COLUMBIA, SC — Retailers brace themselves to face the enthusiastic shoppers who stand in long lines before swarming stores on the busiest shopping day of the year, Black Friday. On New Year’s Day, Lizard’s Thicket, the family-owned restaurant, will have its own version of Black Friday.
“It’s by far our biggest day of the year,” said Bobby Williams, Lizard’s Thicket’s chairman. “There will be lines at every restaurant. Even though we’ll sell all of our vegetables, the black-eyed peas and collards are our main ones.
“It’s pretty incredible.”
Lizard’s Thicket, which begins celebrating its 35th anniversary in January, owns 15 restaurants that serve a variety of country-cooked meals. But waitresses don’t need to bother with the menu on Jan. 1, at least for the side dishes.
Southern tradition dictates — some would go as far as saying it mandates — that collard greens and black-eyed peas be eaten on New Year’s Day. The collards, according to custom, resemble folded money, and the peas are symbols of coins. Add pork for good luck, and you’ve got the makings of a prosperous New Year.
On the first day of 2012, Lizard’s Thicket sold 8,215 orders of collards and 8,112 orders of black-eyed peas. The totals, which will include the store in Florence that opened in September, are expected to rise.
On a regular day at the Lizard’s Thicket on Beltline Boulevard, for example, three or four boxes of collards are cooked. On New Year’s Day, 30 boxes are prepared, according to Williams.
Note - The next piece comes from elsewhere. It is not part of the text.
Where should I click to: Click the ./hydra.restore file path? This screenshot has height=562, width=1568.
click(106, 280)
On a recent morning, Williams opened a box of fresh collards from WP Rawl, a Pelion farm. The greens were already cut with the soil grit washed off. Separating the leaf from the central rib can be a laborious task if done at home.
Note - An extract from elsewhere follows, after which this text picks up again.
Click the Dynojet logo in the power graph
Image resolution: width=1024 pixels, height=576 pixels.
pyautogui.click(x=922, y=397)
“You want to smell them,” Williams asked, holding up a handful.
The smell of collards boiling can be powerfully odorous, permeating a house for hours after they’ve been served, which is why some order pans from Lizard’s Thicket to add to an otherwise home-cooked New Year’s meal.
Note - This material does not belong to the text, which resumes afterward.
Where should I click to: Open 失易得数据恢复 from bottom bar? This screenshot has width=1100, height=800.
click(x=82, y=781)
The Lizard’s Thicket collards recipe is rather simple. The leaves are seasoned with salt, pepper and sugar — and hog jowls, which look like thick slabs of bacon, to give the greens a smoky flavor. Add water, and it takes about an hour for the collards to cook until darkened and tender.
The cooks at Lizard’s Thicket started prepping this weekend. Jan. 1 has been the busiest day for the chain since the mid-1990s, when it surpassed Mother’s Day, said Mark Williams, the company president and Bobby Williams’ brother. The restaurants will open at the usual time of 6 a.m., but the rush for collards and black-eyed peas typically doesn’t begin until around at 11 a.m. And the orders are steady for the next 10 hours.
“Until closing” at 9 p.m., Mark Williams said.
Diners, particularly football fans, might want to engage in a bit of gamesmanship if they are planning to eat their collards at Lizard’s Thicket. The University of South Carolina plays the University of Michigan in the Outback Bowl at 1 p.m. on New Year’s Day, which means the late-afternoon crowd could be thicker than usual.